─── Recorded information

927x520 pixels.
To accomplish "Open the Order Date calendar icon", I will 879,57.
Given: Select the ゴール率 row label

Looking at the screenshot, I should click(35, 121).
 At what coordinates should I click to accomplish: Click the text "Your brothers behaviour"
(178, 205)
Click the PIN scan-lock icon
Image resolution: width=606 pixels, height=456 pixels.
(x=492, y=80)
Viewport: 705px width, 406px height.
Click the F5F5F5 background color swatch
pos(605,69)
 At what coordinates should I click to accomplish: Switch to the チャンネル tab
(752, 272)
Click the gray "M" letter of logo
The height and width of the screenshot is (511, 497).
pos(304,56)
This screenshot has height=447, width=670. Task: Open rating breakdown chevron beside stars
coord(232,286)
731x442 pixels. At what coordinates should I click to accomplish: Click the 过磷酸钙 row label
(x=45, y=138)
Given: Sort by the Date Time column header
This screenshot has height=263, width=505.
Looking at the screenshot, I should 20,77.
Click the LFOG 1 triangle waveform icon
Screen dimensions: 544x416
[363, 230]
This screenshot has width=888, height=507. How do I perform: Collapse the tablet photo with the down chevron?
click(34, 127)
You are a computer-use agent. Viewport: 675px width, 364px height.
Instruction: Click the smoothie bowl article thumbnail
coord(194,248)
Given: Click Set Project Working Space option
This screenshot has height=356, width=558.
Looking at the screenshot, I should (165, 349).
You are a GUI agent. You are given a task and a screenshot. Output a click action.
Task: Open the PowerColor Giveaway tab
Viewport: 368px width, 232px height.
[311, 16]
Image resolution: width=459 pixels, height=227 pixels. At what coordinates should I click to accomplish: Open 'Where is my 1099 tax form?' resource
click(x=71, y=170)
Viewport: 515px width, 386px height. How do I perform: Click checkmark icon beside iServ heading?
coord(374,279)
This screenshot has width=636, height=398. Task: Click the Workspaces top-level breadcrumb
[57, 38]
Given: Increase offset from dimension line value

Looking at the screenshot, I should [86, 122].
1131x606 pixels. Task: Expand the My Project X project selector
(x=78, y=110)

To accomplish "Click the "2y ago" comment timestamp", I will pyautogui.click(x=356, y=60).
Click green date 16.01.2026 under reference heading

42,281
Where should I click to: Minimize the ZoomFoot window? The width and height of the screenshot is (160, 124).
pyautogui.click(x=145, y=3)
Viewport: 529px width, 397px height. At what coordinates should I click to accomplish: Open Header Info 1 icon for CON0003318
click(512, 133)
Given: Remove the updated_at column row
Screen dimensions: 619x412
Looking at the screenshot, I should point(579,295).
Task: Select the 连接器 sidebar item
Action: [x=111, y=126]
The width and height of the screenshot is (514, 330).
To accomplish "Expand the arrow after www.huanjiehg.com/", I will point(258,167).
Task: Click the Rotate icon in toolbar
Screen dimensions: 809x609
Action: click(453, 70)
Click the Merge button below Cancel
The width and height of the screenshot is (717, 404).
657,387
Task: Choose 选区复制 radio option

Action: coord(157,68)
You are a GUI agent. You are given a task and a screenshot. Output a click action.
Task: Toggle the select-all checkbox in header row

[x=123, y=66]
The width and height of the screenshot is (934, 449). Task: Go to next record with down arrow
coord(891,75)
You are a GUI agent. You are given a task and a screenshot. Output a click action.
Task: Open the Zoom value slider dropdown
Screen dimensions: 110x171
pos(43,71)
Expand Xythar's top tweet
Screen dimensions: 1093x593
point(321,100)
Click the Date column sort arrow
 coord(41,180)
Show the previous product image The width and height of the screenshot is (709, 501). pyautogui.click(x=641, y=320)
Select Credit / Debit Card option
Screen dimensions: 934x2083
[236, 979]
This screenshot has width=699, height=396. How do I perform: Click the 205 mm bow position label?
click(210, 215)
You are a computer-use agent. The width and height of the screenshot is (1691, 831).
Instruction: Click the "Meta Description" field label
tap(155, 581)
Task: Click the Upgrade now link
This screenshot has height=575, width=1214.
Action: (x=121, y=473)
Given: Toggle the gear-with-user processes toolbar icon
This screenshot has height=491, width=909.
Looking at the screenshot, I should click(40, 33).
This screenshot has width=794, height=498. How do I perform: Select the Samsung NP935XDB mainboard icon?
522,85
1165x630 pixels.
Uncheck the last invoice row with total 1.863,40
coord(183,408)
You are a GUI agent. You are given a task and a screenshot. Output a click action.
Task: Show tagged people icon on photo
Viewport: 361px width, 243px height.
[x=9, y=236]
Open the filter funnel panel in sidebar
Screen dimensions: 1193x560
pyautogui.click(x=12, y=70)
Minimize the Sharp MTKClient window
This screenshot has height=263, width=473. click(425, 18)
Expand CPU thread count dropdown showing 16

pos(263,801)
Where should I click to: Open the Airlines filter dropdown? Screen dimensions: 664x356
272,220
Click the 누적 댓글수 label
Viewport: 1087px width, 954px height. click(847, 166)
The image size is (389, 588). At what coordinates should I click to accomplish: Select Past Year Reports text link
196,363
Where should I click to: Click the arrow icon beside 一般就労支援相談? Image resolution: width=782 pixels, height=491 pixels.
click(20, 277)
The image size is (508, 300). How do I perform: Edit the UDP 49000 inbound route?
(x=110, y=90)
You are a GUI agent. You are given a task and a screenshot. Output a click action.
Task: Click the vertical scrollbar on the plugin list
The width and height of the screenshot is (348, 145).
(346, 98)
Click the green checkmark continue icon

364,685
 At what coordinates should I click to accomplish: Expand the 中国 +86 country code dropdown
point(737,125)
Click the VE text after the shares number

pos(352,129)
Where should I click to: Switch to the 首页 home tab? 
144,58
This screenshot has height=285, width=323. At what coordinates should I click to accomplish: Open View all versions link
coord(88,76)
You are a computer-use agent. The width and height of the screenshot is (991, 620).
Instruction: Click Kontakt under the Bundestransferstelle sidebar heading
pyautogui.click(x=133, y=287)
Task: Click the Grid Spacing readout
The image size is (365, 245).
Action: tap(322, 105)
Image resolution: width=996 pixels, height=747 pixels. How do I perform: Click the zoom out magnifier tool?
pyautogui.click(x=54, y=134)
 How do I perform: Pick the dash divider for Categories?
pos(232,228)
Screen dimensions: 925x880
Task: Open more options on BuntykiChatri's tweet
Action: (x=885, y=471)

──────

Copy every line above that includes the string "toolbar".

Response box »
Task: Click the Rotate icon in toolbar
Given: Toggle the gear-with-user processes toolbar icon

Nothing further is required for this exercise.